I like sour things. I don't mean tart or citrusy or with a faint hint of brightness; everyone likes that. I mean sharply, brightly, eye-squintingly mouth-puckeringly sour. I've been known to suck on the end of a lemon wedge on occasion. I love lemon-based vinaigrettes. Basically, if something's a bit on the tart side, squeeze that lemon a couple more times, -- op, maybe once more -- give it one last little shake, yep just like that, and I'll take it, thankyouverymuch.
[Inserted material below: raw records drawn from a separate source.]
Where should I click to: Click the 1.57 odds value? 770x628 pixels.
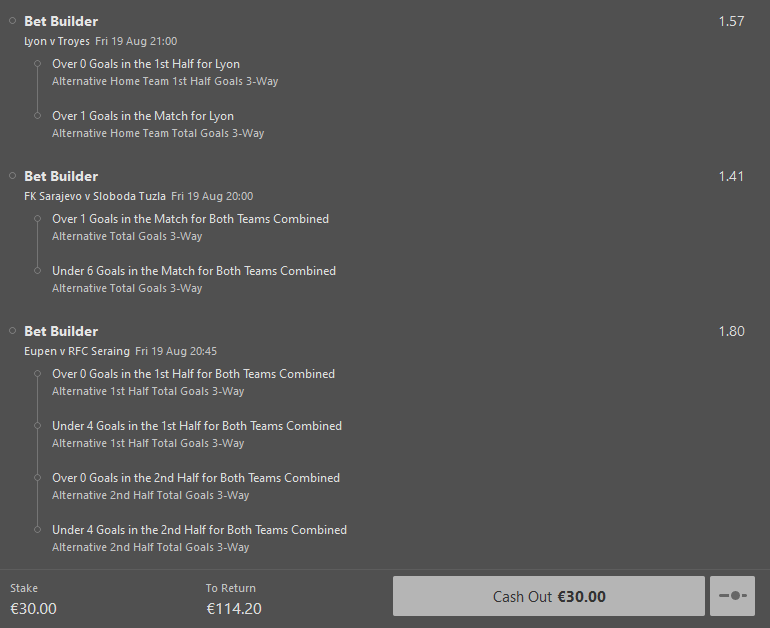[x=731, y=21]
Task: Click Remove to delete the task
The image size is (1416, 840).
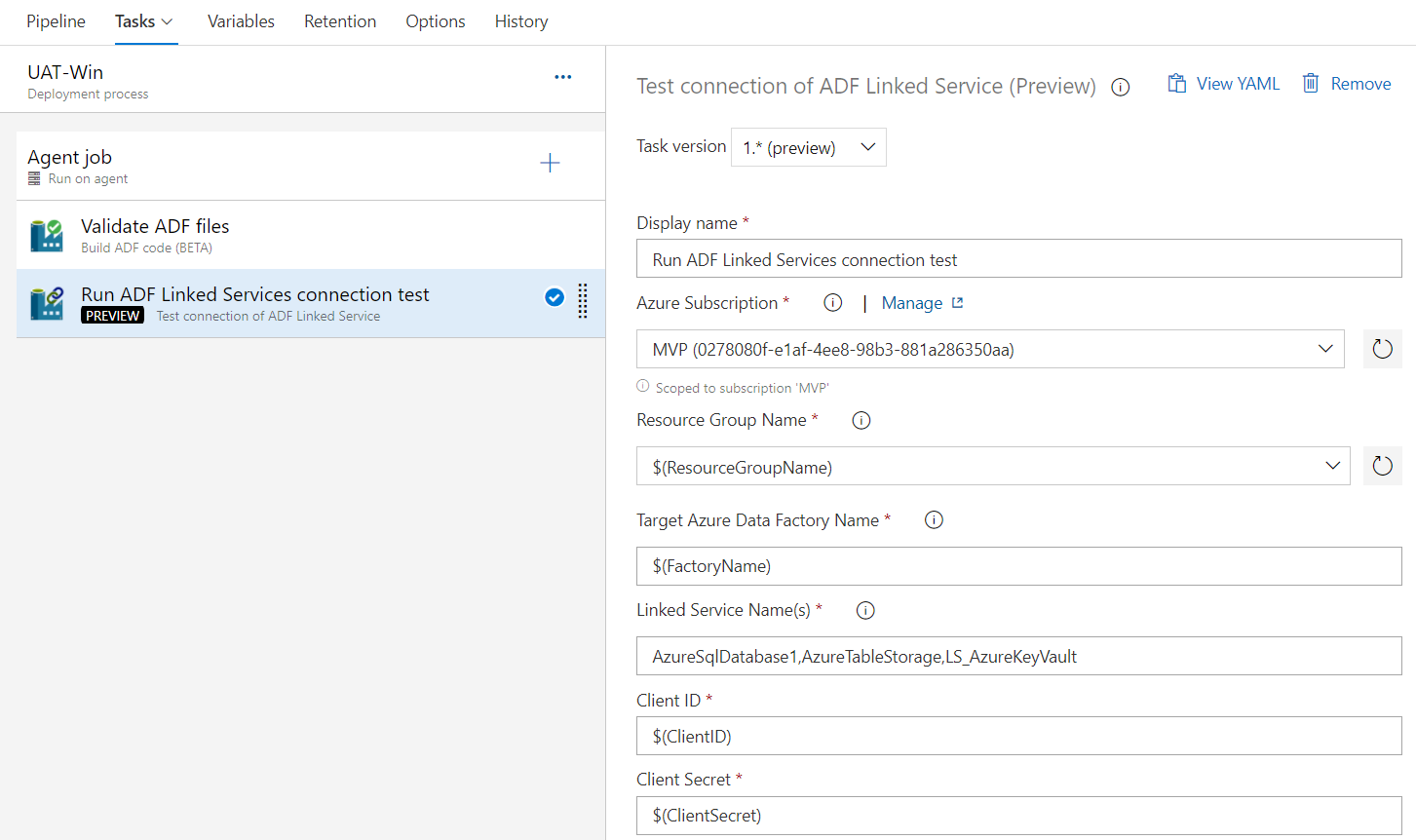Action: point(1346,83)
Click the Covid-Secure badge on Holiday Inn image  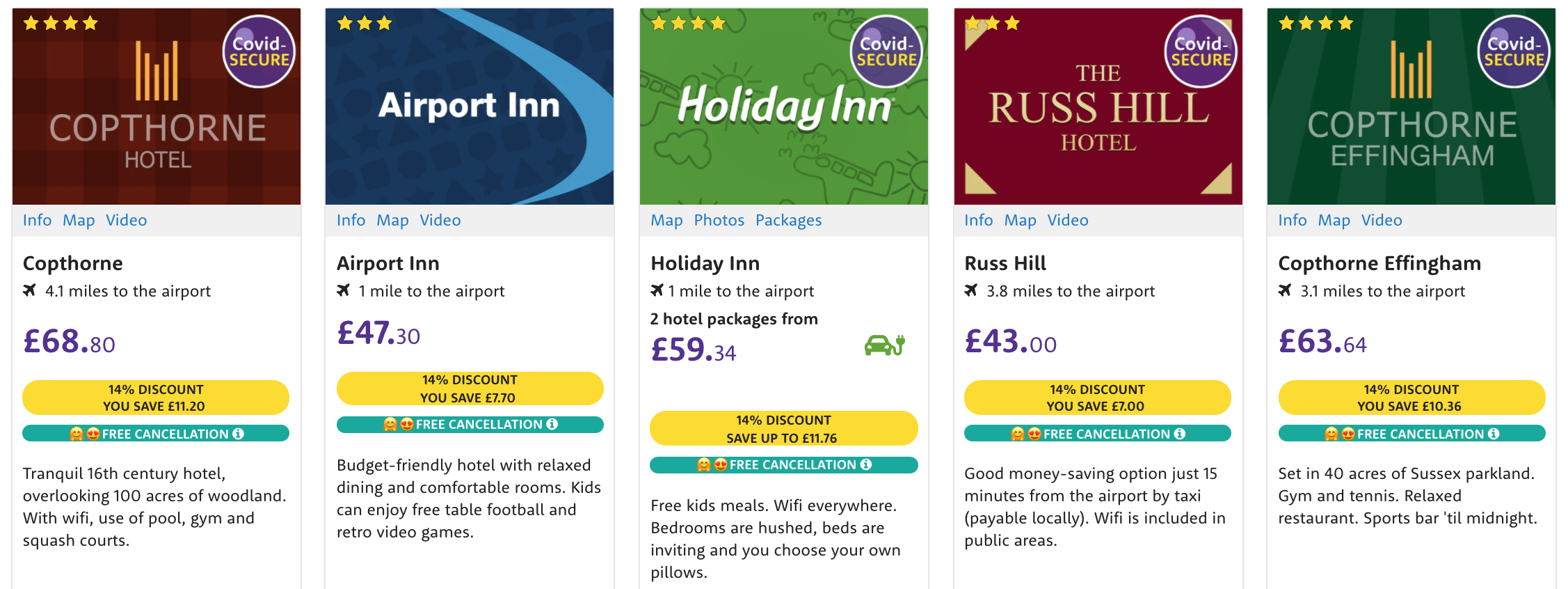[886, 52]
But lemons aren't the one-note that my sour obsession might suggest. They're among the more versatile ingredients in your fridge, actually. In fact, when the kind folks at Washingtonian asked me if I had any advice for new cooks, I suggested keeping fresh lemons on hand, because they very often end up being the finishing touch to whatever it is I'm making. You've got the juice, fruity and sour and just a bit sweet at times; then there's the zest, more mellow in tartness but fully present in aroma and flavor; and if that's not enough dimension, there are endless things you can do to lemons to radically change the flavors they bring to the table, such as grill them, braise them, candy them, or....preserve them.
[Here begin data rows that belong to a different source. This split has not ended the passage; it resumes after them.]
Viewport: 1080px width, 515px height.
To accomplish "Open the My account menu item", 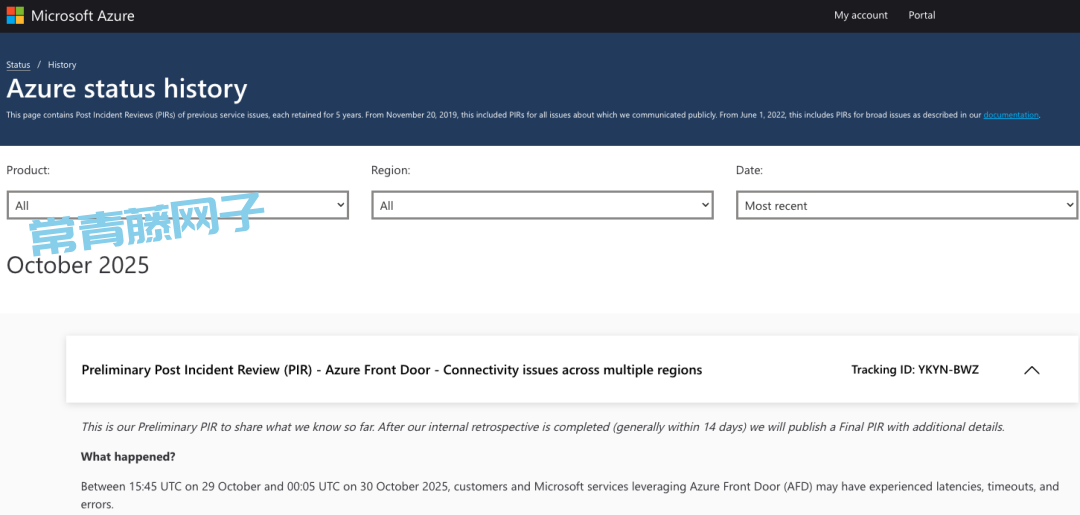I will [x=860, y=15].
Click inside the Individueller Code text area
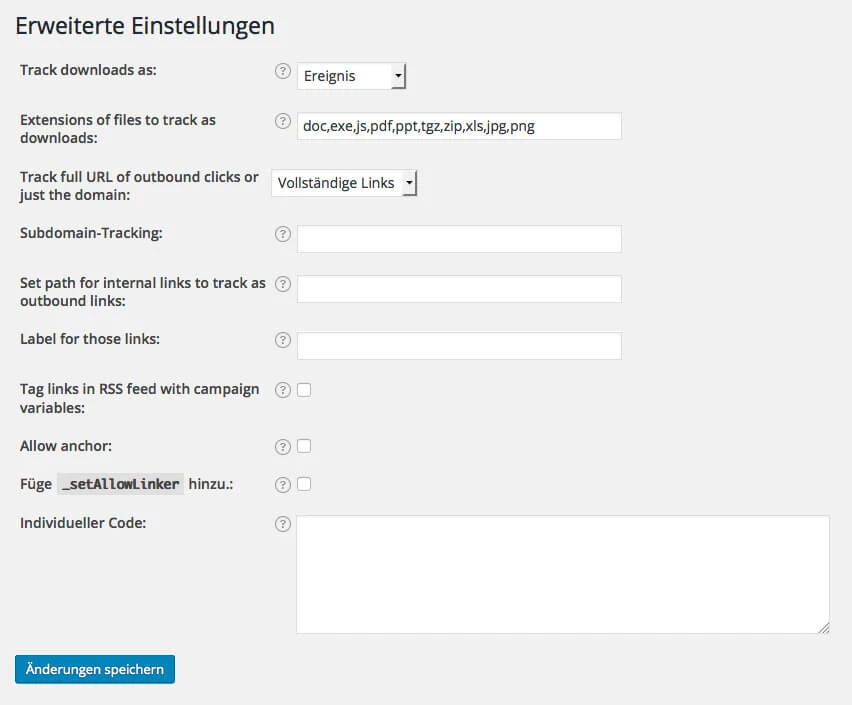The width and height of the screenshot is (852, 705). click(562, 572)
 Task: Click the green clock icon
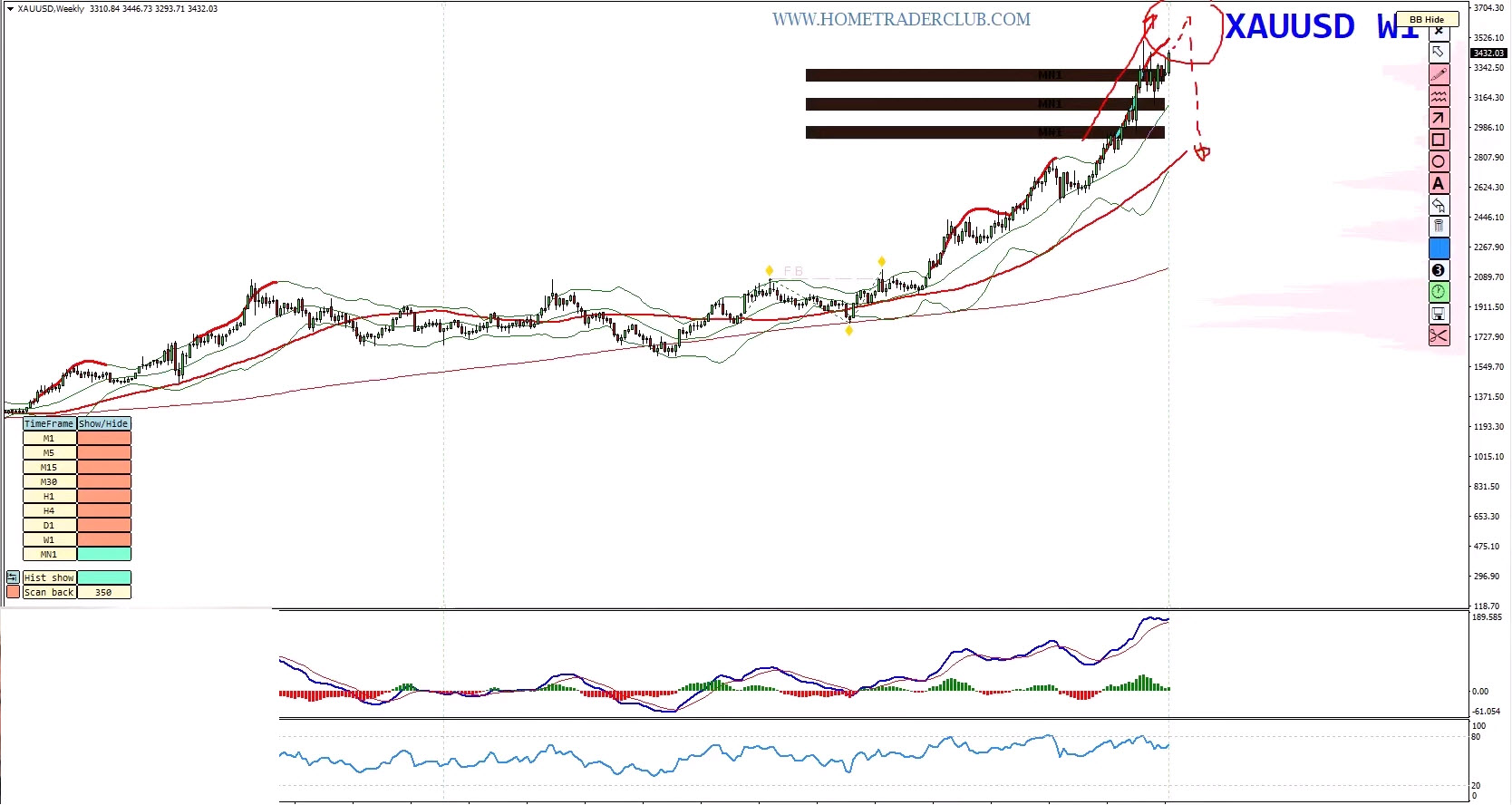click(x=1439, y=292)
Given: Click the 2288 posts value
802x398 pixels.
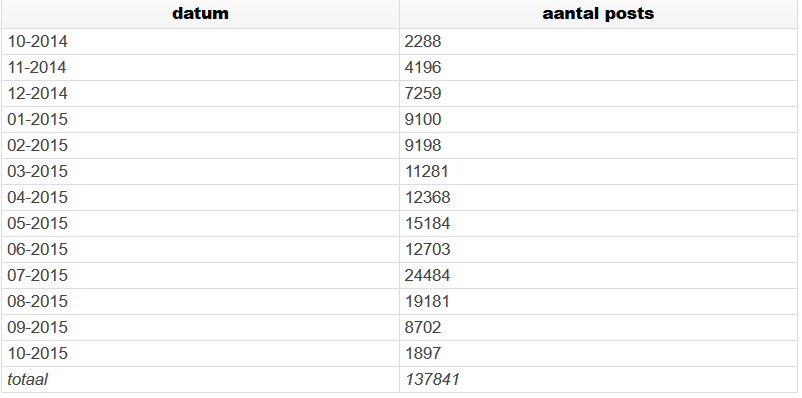Looking at the screenshot, I should [422, 41].
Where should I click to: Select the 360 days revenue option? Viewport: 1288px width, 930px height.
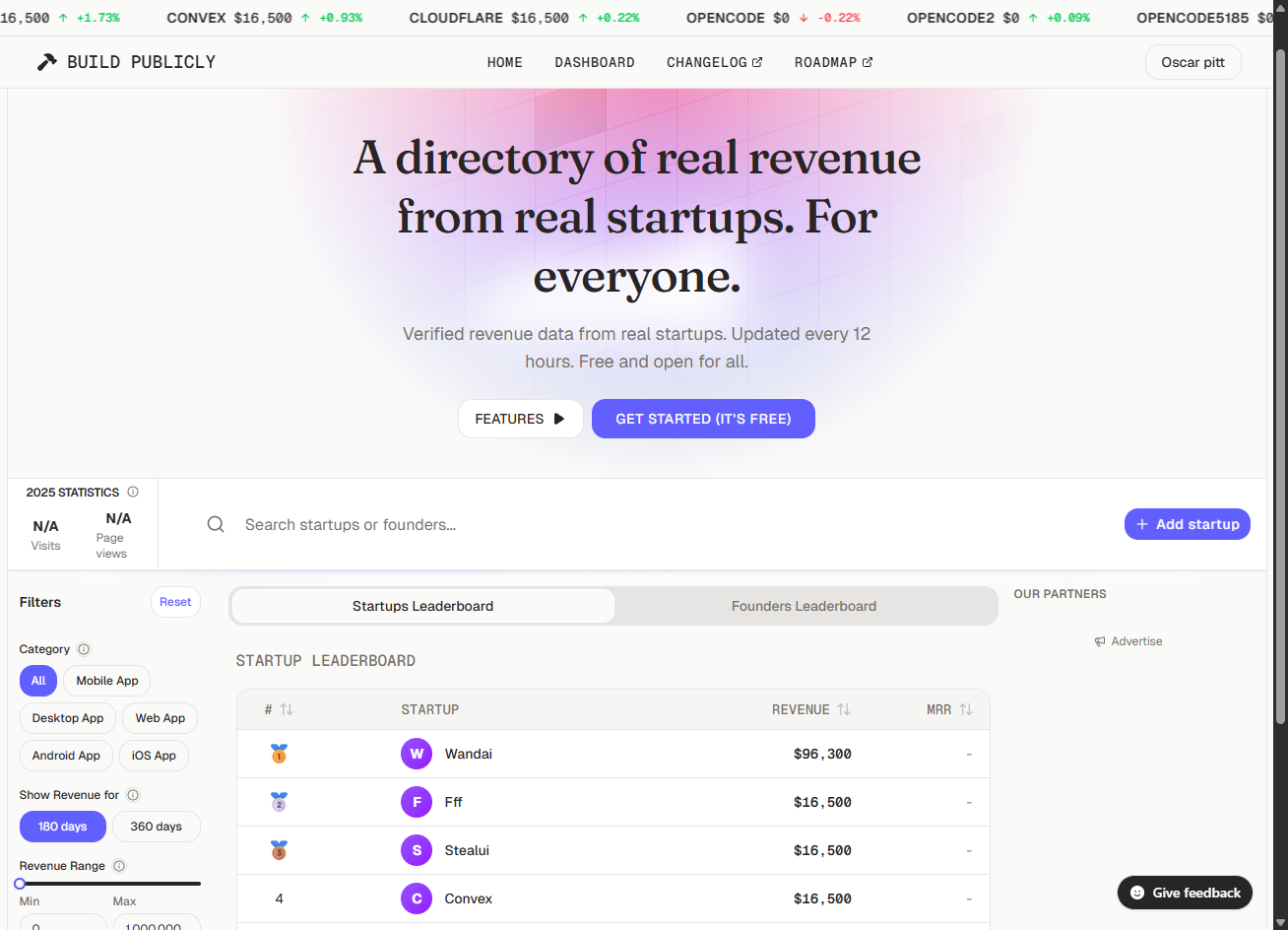click(x=156, y=827)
So what are preserved lemons, you ask? I'll tell you this: their name is quite deceiving. If you're thinking preserves, think again. This ain't no jam. It's not even sweet. It's completely and utterly savory, in the most wonderful sense. Instead of preserving lemons with sugar as in marmalade, here you're preserving them in salt. The lemons are either sliced, quartered, or packed whole into jars layered with plenty of salt and enough lemon juice to fill the jars, then allowed to sit about on the countertop for several days (or weeks) until the salt and lemon and time work together to do their magic. The result is at once vigorously tart and deeply aromatic. It hits sour and sweet and salty, yes salty, and then it opens up and hits you with floral, spicy notes. If fresh lemons are the finishing touch to many recipes, preserved lemons are the cornerstone to some truly spectacular food.
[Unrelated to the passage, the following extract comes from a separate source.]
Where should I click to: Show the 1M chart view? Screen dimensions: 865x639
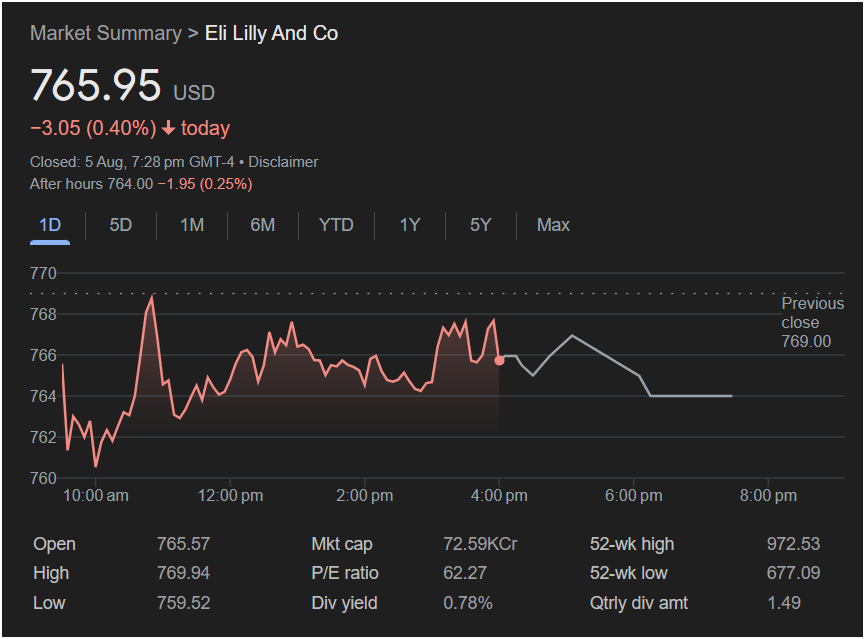(x=192, y=225)
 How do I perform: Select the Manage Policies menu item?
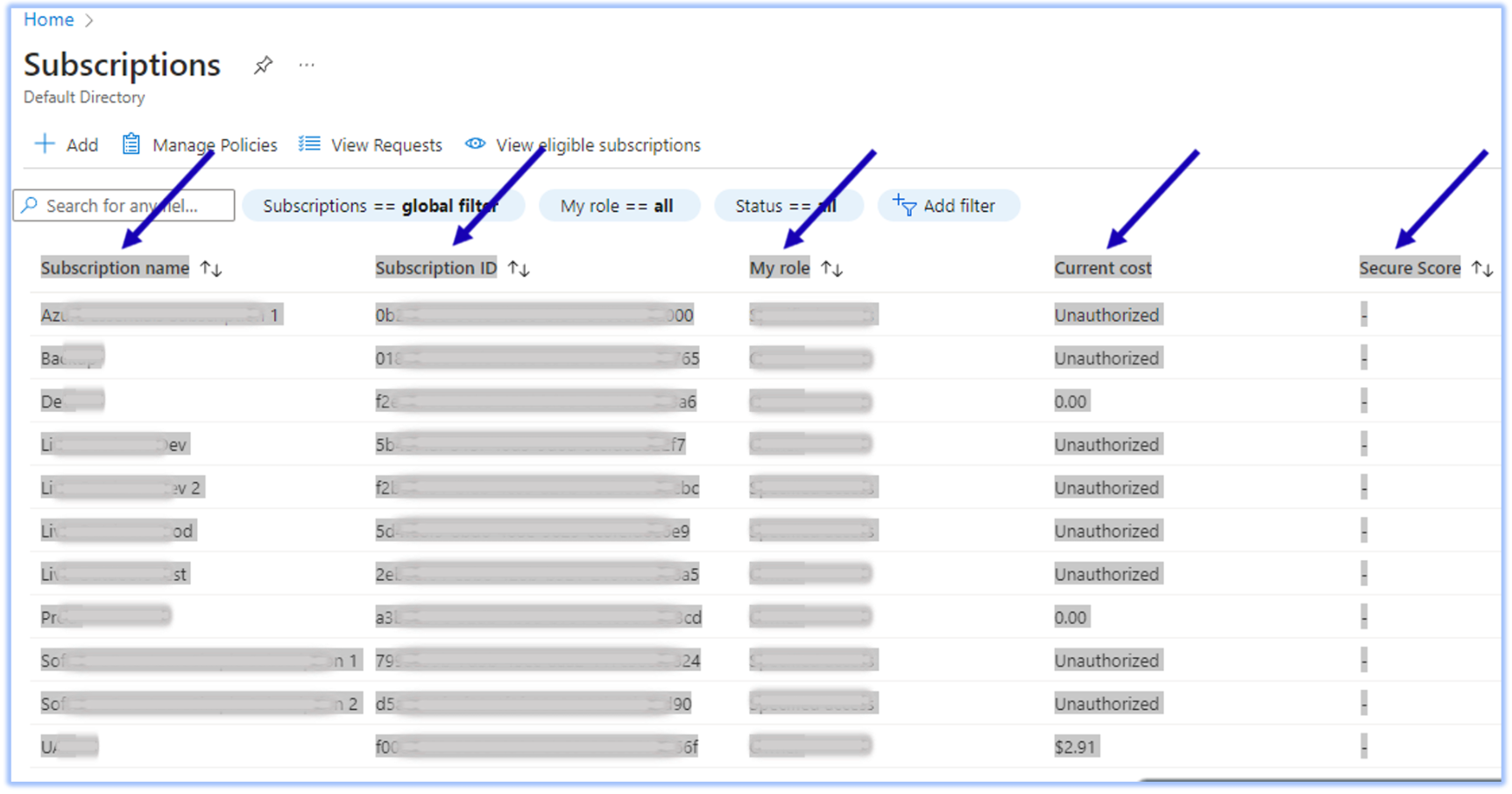pos(215,145)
Did I mention that they're an absolute cinch to make? That's right folks. Have your cake and eat it, too.
4 Meyer lemons, or regular lemons if Meyers aren't available 1/4 cup salt, more as needed extra freshly-squeezed lemon juice if needed 2 cloves or 1/8 teaspoon ground cloves 1 sterilized half-quart jar
Clean lemons very well and blot dry. Slice lengthwise into quarters. Add a sprinkle of salt to the bottom of the jar, and pack 2 quarters tightly into jar, pressing so that quarters emit their juice a bit and most air bubbles rise to the top. Sprinkle salt overtop. Continue layering lemons and salt this way until jar is full. Add cloves. Add extra lemon juice if necessary to fill jar, and top with a final layer of salt. Seal jar, shake a couple of times to distribute salt and lemons, and then set on counter for a few days, up to a week. Shake and turn up and down once a day. After several days, transfer to the fridge for about 3 weeks, turning once a day. At the end of three weeks, peels will be sufficiently tender.
To use, rinse lemon quarter to remove salt. Remove pith if desired (not necessary) and use in Moroccan and Middle Eastern dishes.